First, instead of explicitly iterating over a range 0..<names.size, we could use the indices property, which returns a range of available indices.

fun main() { val names = listOf("Alex", "Bob", "Celina") for (i in names.indices) { val name = names[i] println("[$i] $name") } } // [0] Alex // [1] Bob // [2] Celina

Second, instead of iterating over indices and finding an element for each of them, we could instead iterate over indexed values. We can create indexed values using withIndex on iterable. Each indexed value includes both an index and a value. Such objects can be destructured in a for-loop2.

fun main() { val names = listOf("Alex", "Bob", "Celina") for ((i, name) in names.withIndex()) { println("[$i] $name") } } // [0] Alex // [1] Bob // [2] Celina

Third, an even better solution is to use forEachIndexed, which is explained in the next book: Functional Kotlin.
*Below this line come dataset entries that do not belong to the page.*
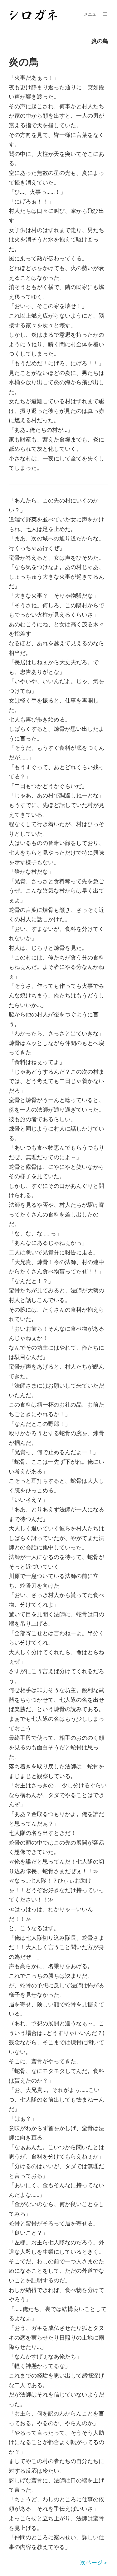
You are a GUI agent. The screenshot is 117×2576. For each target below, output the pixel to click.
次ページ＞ (94, 2562)
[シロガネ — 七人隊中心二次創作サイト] (58, 14)
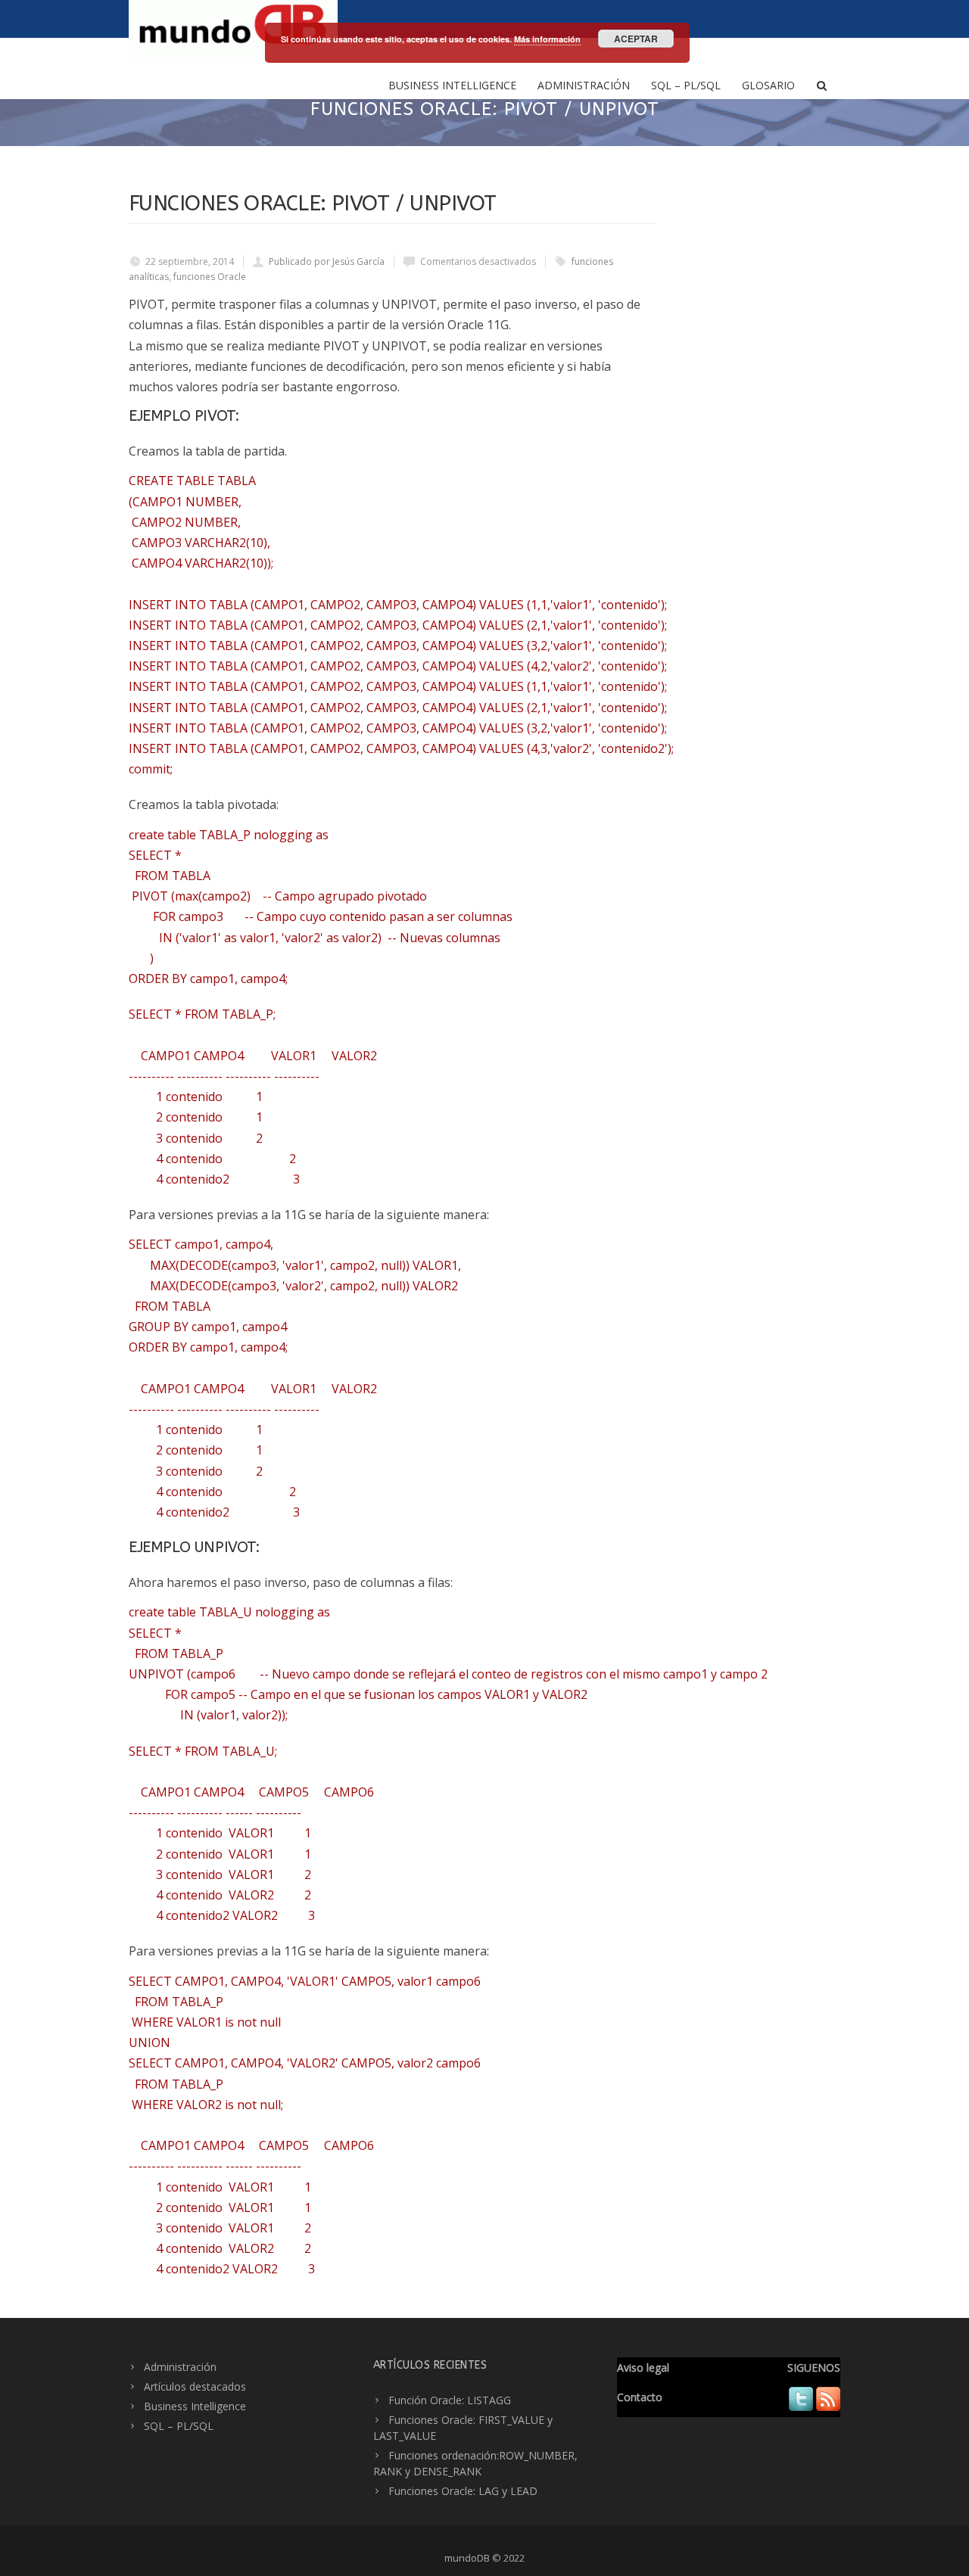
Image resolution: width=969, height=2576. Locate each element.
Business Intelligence (452, 85)
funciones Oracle (209, 276)
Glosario (768, 85)
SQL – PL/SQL (686, 85)
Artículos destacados (195, 2386)
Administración (583, 85)
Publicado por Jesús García (327, 261)
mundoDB (467, 2558)
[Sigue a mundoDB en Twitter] (801, 2407)
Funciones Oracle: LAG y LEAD (462, 2491)
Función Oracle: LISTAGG (449, 2400)
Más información (547, 39)
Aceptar (636, 38)
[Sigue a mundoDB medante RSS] (828, 2407)
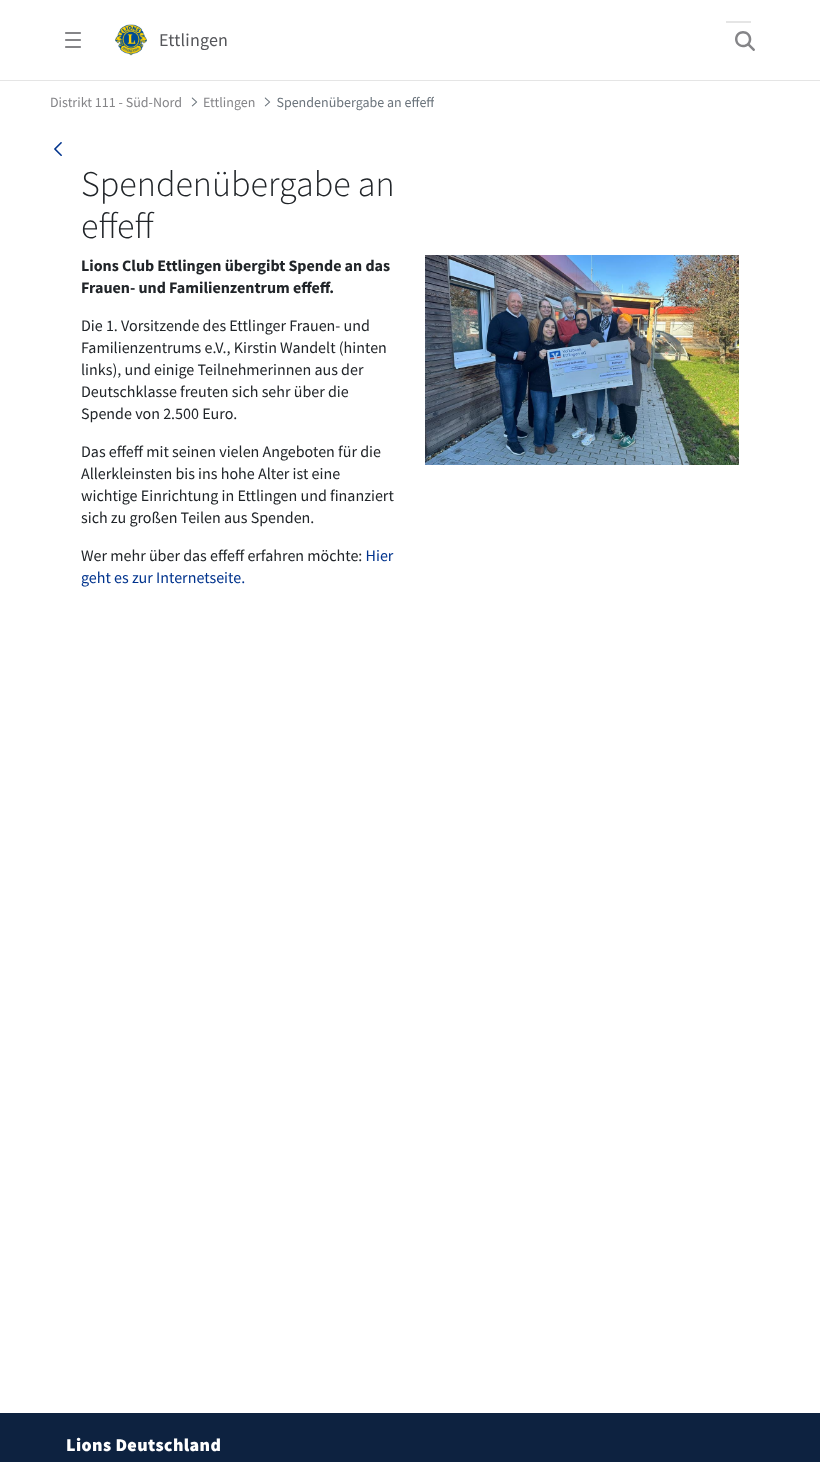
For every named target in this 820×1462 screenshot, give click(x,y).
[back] (58, 149)
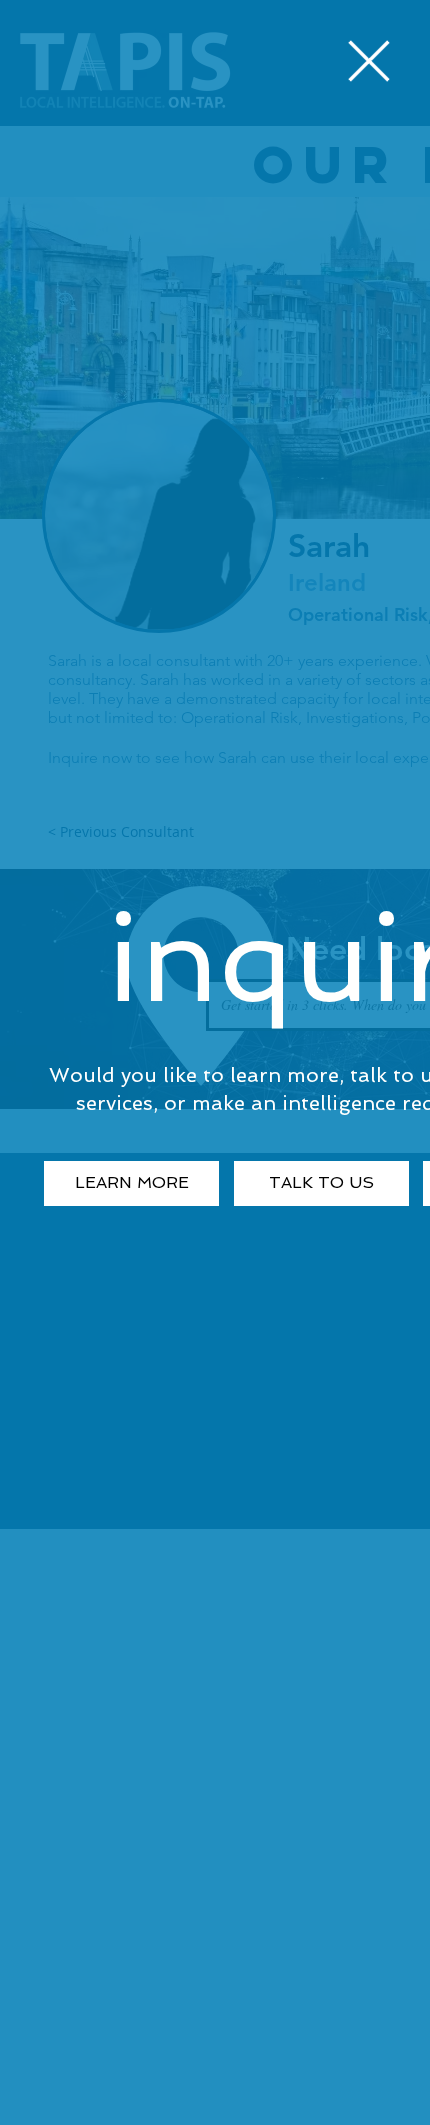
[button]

fun main() { val names = listOf("Alex", "Bob", "Celina") names.forEachIndexed { i, name -> println("[$i] $name") } } // [0] Alex // [1] Bob // [2] Celina

Another popular use case is iterating over a map. Developers with a Java background often do it this way:

fun main() { val capitals = mapOf( "USA" to "Washington DC", "Poland" to "Warsaw", "Ukraine" to "Kiev" ) for (entry in capitals.entries) { println( "The capital of ${entry.key} is ${entry.value}") } } // The capital of USA is Washington DC // The capital of Poland is Warsaw // The capital of Ukraine is Kiev

This can be improved by directly iterating over a map, so calling entries is unnecessary. Also, we can destructure entries to better name the values.

fun main() { val capitals = mapOf( "USA" to "Washington DC", "Poland" to "Warsaw", "Ukraine" to "Kiev" ) for ((country, capital) in capitals) { println("The capital of $country is $capital") } } // The capital of USA is Washington DC // The capital of Poland is Warsaw // The capital of Ukraine is Kiev

We can use forEach for a map.

fun main() { val capitals = mapOf( "USA" to "Washington DC", "Poland" to "Warsaw", "Ukraine" to "Kiev" ) capitals.forEach { (country, capital) -> println("The capital of $country is $capital") } } // The capital of USA is Washington DC // The capital of Poland is Warsaw // The capital of Ukraine is Kiev


In this chapter, we've learned about using the for-loop. It is really simple and powerful in Kotlin, so it’s worth knowing how it works, even though it’s not used very often (due to Kotlin’s amazing functional features, which are often used instead).

Now, let's talk about one of the most important Kotlin improvements over Java: good support for handling nullability.


Has the iterator operator method.


Destructuring will be explained in more depth in the Data classes chapter.